My opinion is that you will feel like you have your feet nailed to the floor without a car. There is so much to see & do that you will miss if you are afoot or depend on the bus. I suppose you could hitchhike; some of the locals do. GCM drivers and traffic and courtesy is similar or better than the US. Just avoid rush hour into or out of George Town. You are on vacation and the extra 300 bucks will pay big dividend.  All IMHO of course.
GOM


----------



## Poobah (Jan 7, 2007)

*Driving on the Left*

I would reccomend that you get a right hand drive car. While it seems strange I think it makes things easier because everything is the "same perspective": the driver is on the center line and the passenger in the gutter.

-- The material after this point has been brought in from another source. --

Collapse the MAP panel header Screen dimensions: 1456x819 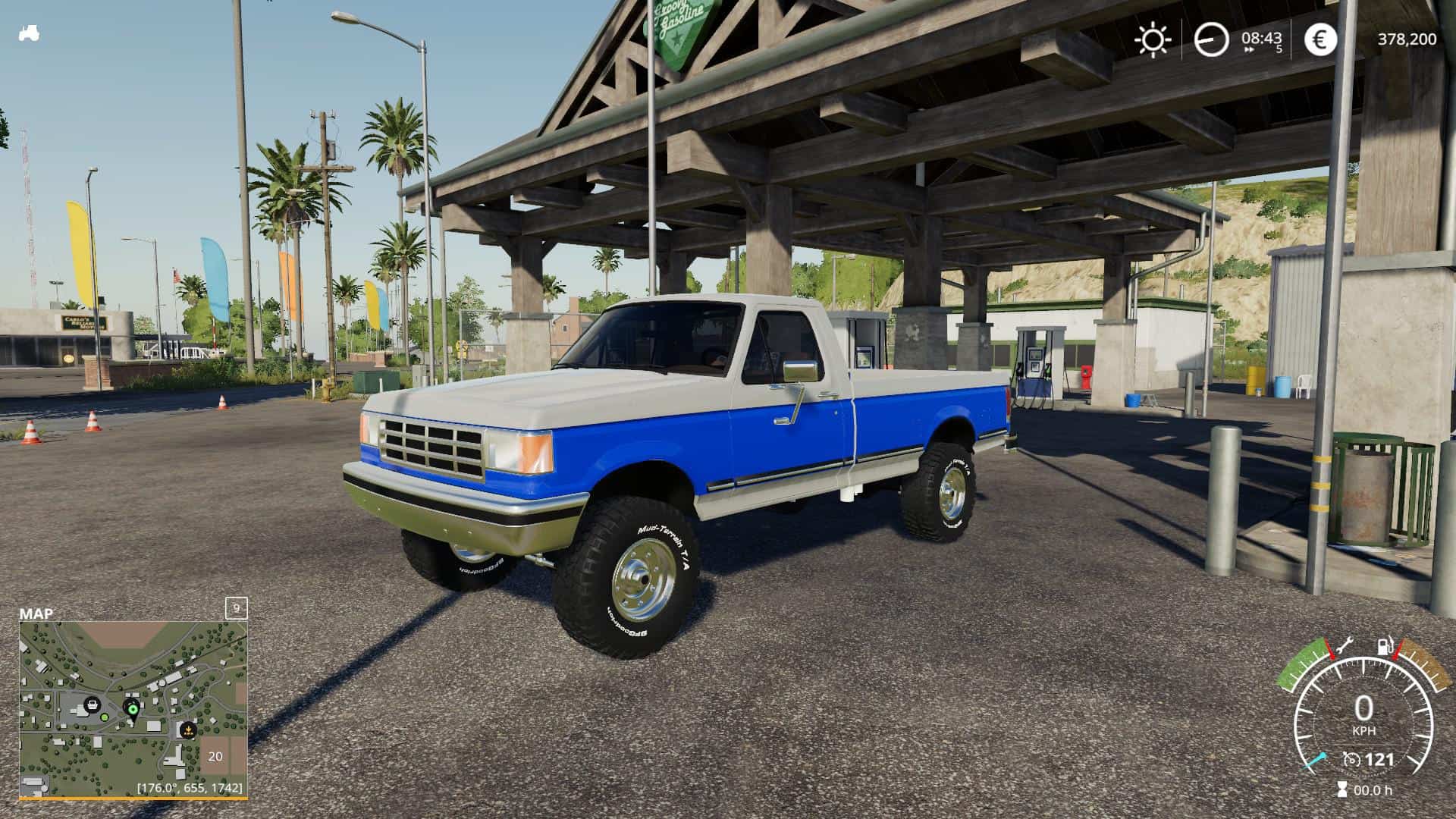[36, 612]
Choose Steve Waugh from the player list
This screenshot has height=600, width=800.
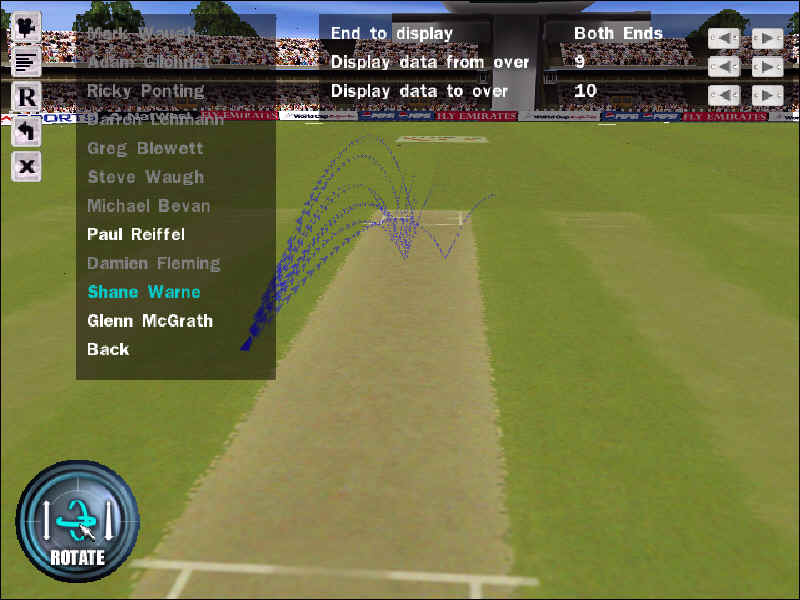point(145,178)
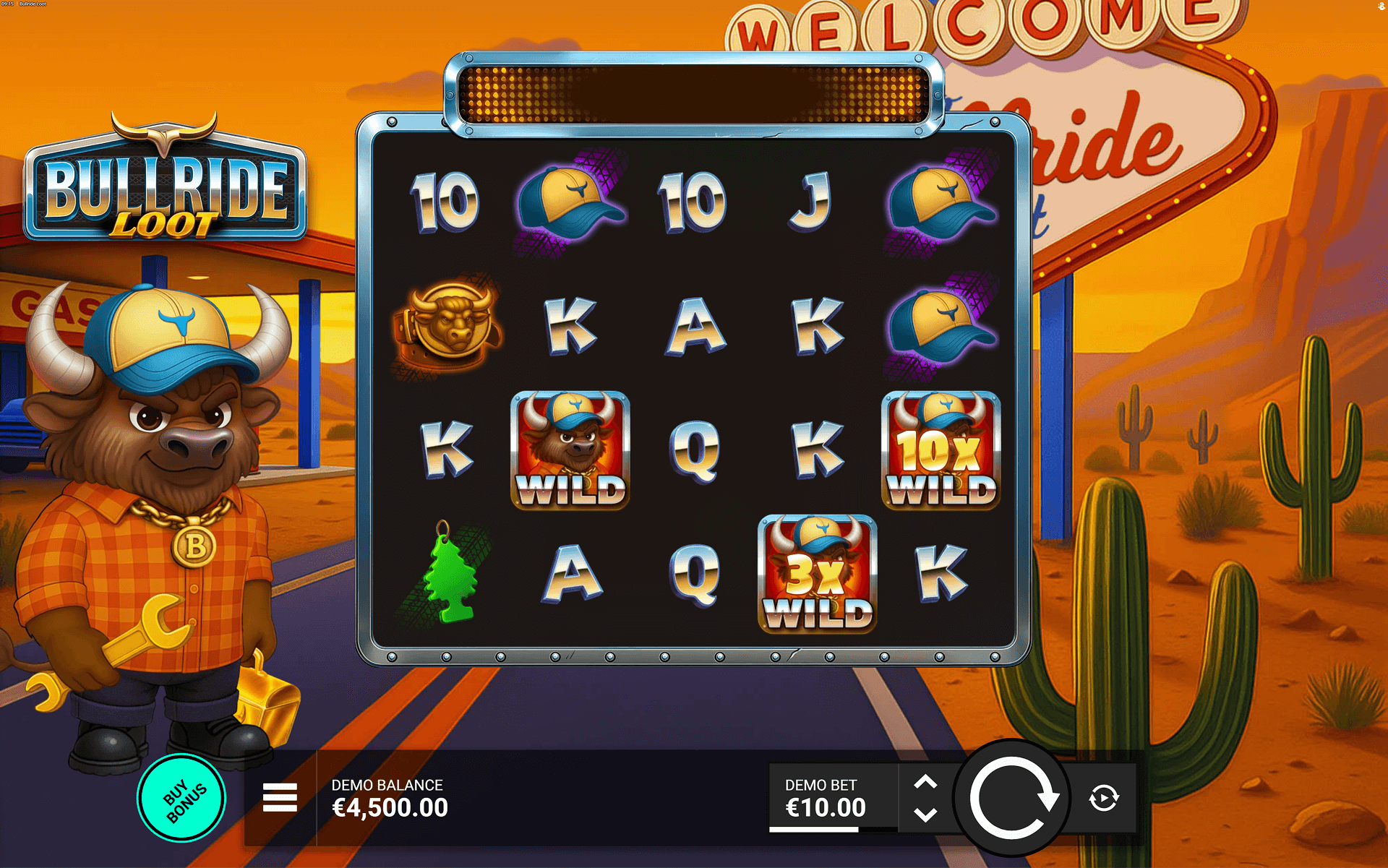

If you get a left hand drive "US" car then you always feel that you are driving on the wrong side of the road.

I think it also keeps you constantly aware that something is different.

None the less, you need to be alert all the time, as does whomever is riding shotgun. When there is some traffic it can be a little easier because you can can just follow the car in front of you on the left or right turns. Traffic circles require extra care.

Be aware that if you rent a right hand drive car the turn signals is on the right side of the steering column. You will come to know the phrase "If my windshield wipers are on, I am turning left."


----------



## quiltergal (Jan 7, 2007)

Thanks GOM, and Poobah.  We have a car reserved at Andy's, though it's a left hand drive.  There are three of us traveling and the smaller right hand drives wouldn't have had room for us and all our stuff.  At least I won't have a problem with turn signals.  DH now says I have to drive!


----------



## Rod in Louisiana (Jan 7, 2007)

quiltergal said:


> Thanks GOM, and Poobah. We have a car reserved at Andy's, though it's a left hand drive. There are three of us traveling and the smaller right hand drives wouldn't have had room for us and all our stuff. At least I won't have a problem with turn signals. DH now says I have to drive!


 
LOL....when we go to Grand Cayman, it's a standing joke there that a sure-fire to identify the tourists is when the windshield wipers keep turning on, even though there isn't a cloud in the sky, because of the turn signal placement on right-hand drive cars.


----------



## KristinB (Jan 7, 2007)

Actually, I found using a left hand drive vehicle to be easier when we stayed at Morritt's, because we found we had fewer things to concentrate on, other than driving on the left.  Everything's where you expect it to be, so you don't have to think about where the turn signals are.

However, I would like to mention that I had my American car with me for two years in Scotland when I was active duty Navy (many moons ago), so that may be coloring my perception a bit, as that's how I first learned to drive on the left.


----------